Monday, May 14, 2007

Sensation

I flip on the television, each channel is static. Empty, senseless, obnoxious. The occasional flickering image scrolls across, quickly to descend back into the mindlessness that preceded it. Soon, my mind offers a context, the images become real, and I realize it's not static at all-- this is the programming.

I can faintly see the flickering image of a child killed in war.

I go blind in one eye as I watch CNN. I can only believe half of what I see, but I trust it nonetheless. The Newsman married the Politician's daughter, but he assures me he has no bias. As blind as I am, he is blinder still-- he hides the truth of his father-in-law, otherwise revealing an indictment against himself. My voice goes hoarse as I shout warnings to the random passerby, my pleadings melting into the mass of hopelessness.
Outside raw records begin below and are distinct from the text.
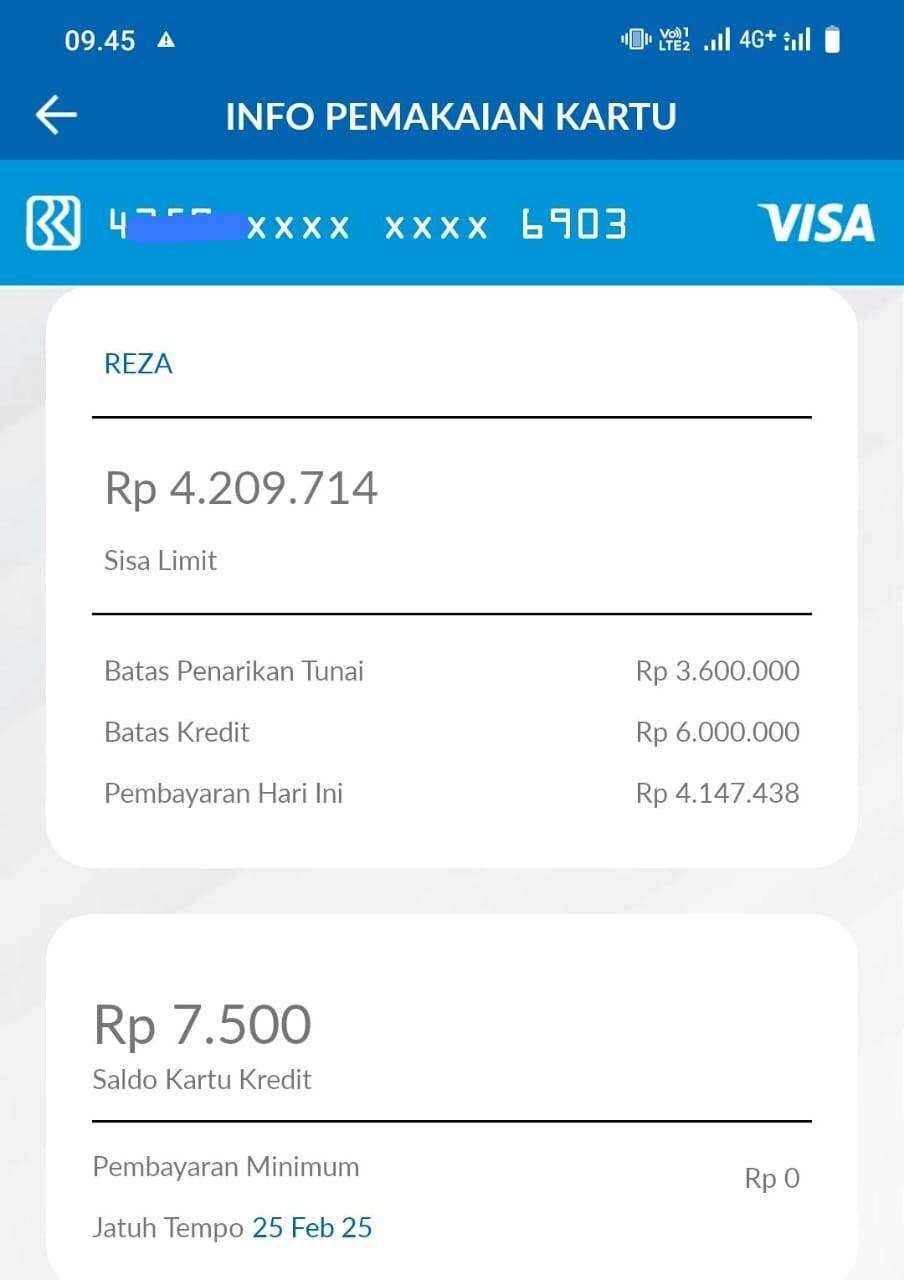Viewport: 904px width, 1280px height.
Task: Select the Batas Kredit Rp 6.000.000 row
Action: point(452,732)
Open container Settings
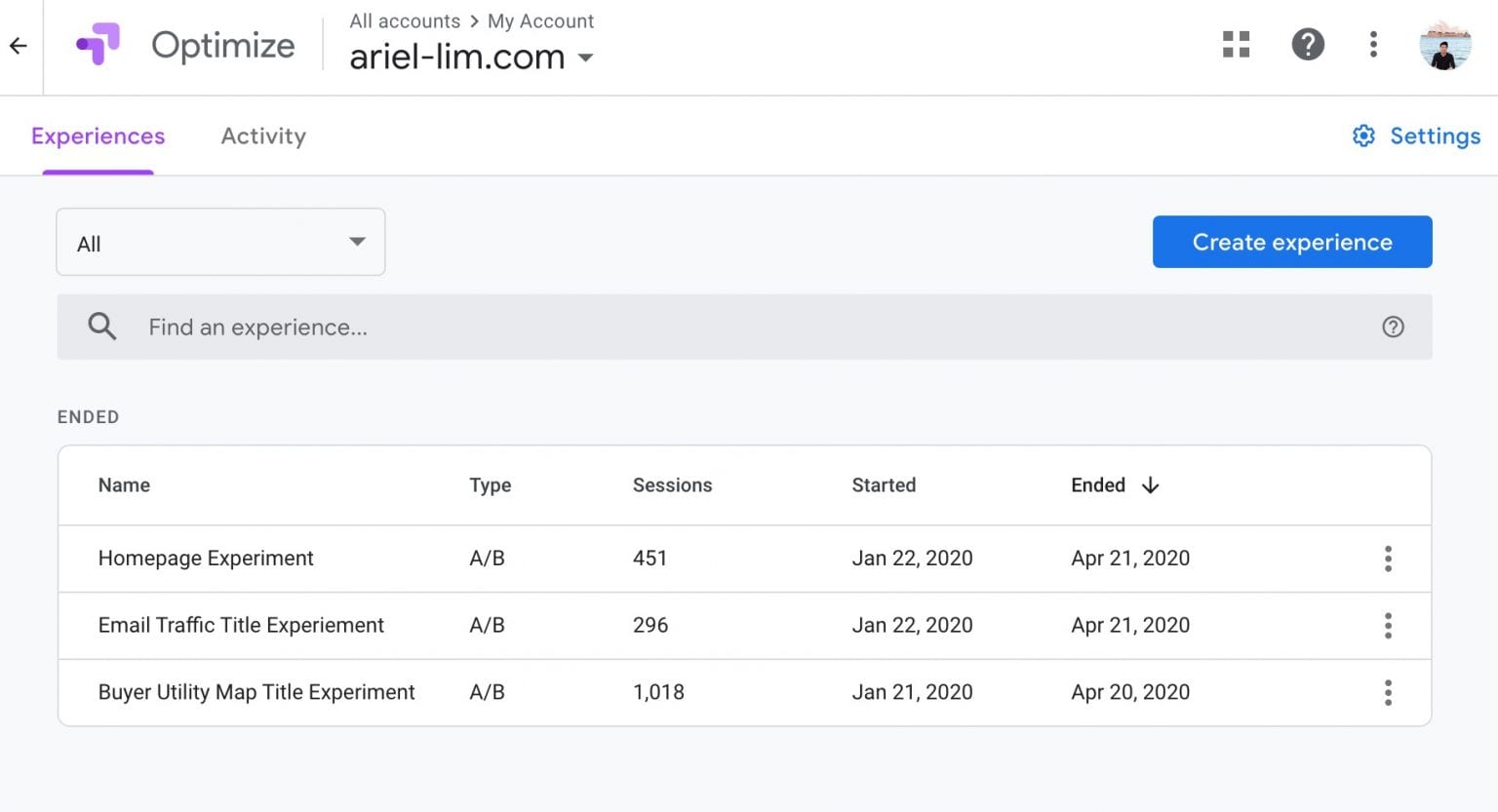The height and width of the screenshot is (812, 1498). coord(1414,135)
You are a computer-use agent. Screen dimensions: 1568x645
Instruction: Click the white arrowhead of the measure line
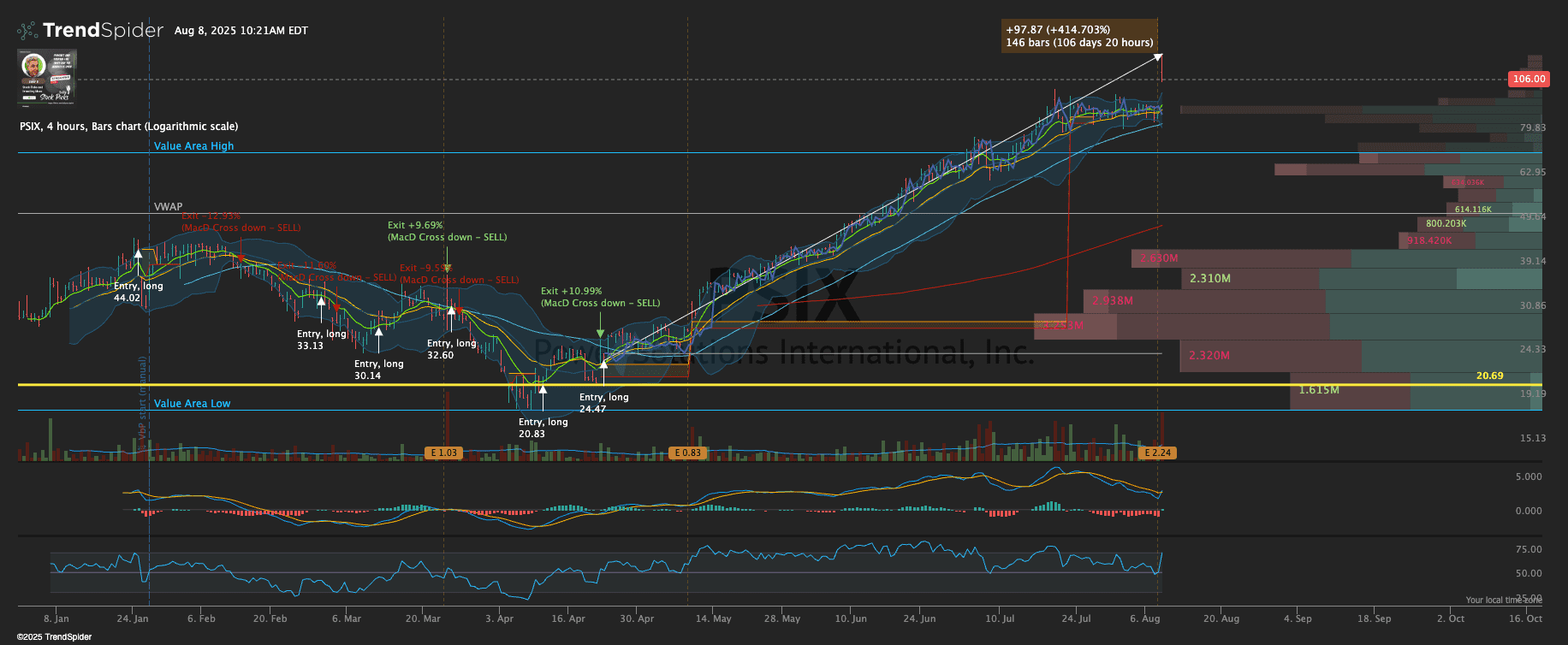(1158, 57)
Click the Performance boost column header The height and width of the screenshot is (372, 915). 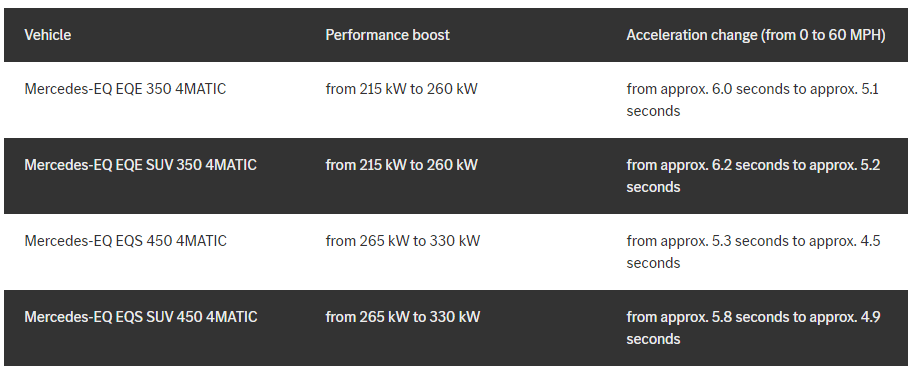[387, 35]
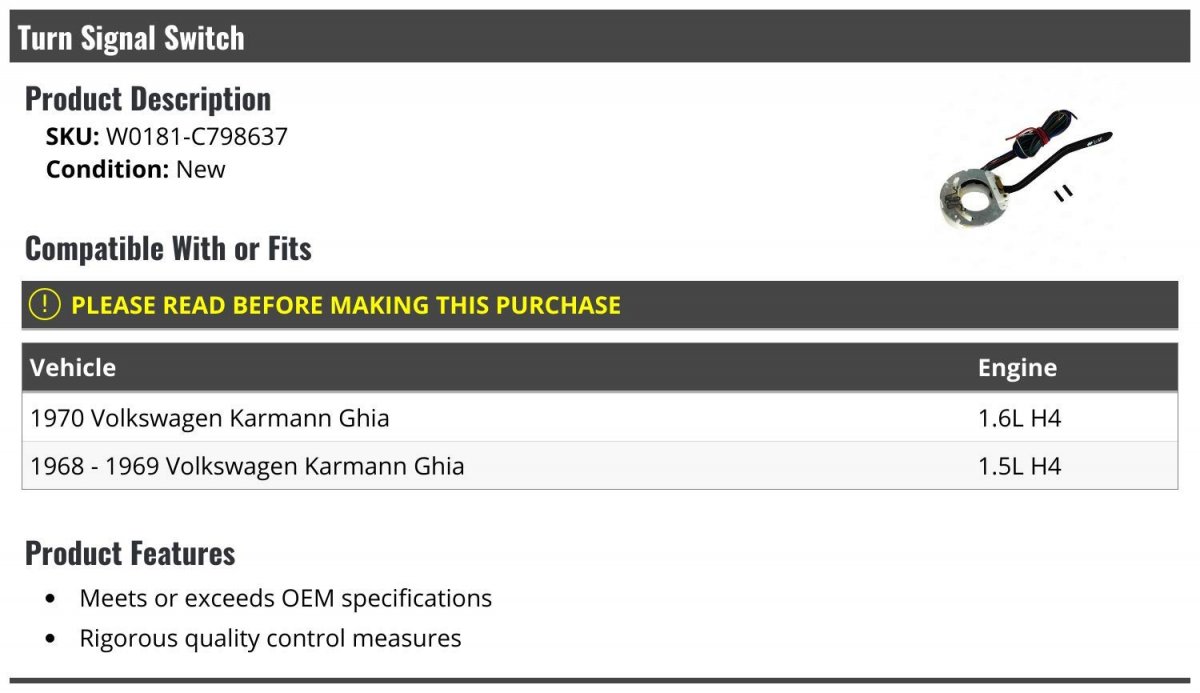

I can either scream in the city and be drowned or whisper in the country and echo.

I can faintly hear the buzz of an FBI wiretap on my phone.

I see recurring images of the missing white girls, angry black men, fundamentalist terrorists, and forest fires, and realize I've nearly gone deaf. The whisper of corruption is completely gone, and I can no longer trust my senses. The blank smiles and practiced reactions become such a pattern that I can't tell genocide from panda bears.

Tears of blood trickle down my cheek as the world becomes scarlet. The smell of death surrounds me as oil seeps through the carpet, the world becoming nothing more than the smells my nose can discern. Led by the anchorman, I know not where he's leading me; I've come to accept his guidance without question.

I can faintly smell the oil on his hands.

My olfactory shuts down; it has been overloaded from the chaos. I can taste the smog of the city, but eventually it's gone too. I can't tell whether it is society that has abandoned me, or if I have been lead away from it. The truth has become completely concealed, but still I trudge onward.

I can faintly feel the barrel of a pistol pressed against my forehead.

And soon, I can no longer even feel. Everything has become empty, indistinct, senseless. The context of my life vanishes with whatever remains of my being, and my identity is scattered across the floor. My spirit remains trapped, this void consuming and bonding with my intangible essence. I have become my hatred. I have become the void. The emptiness. Static.

Saturday, May 12, 2007

I'm an atheist.

Yes, I've outed myself as one of those wretched, hand-wringing, mustache-twirling, godless cretins, whose sole purpose is to live in sin and destroy the image of God in which the world was made.

If you believe the above description is applicable to atheists, please stop reading now. I'm not in the mood to deal with zealots.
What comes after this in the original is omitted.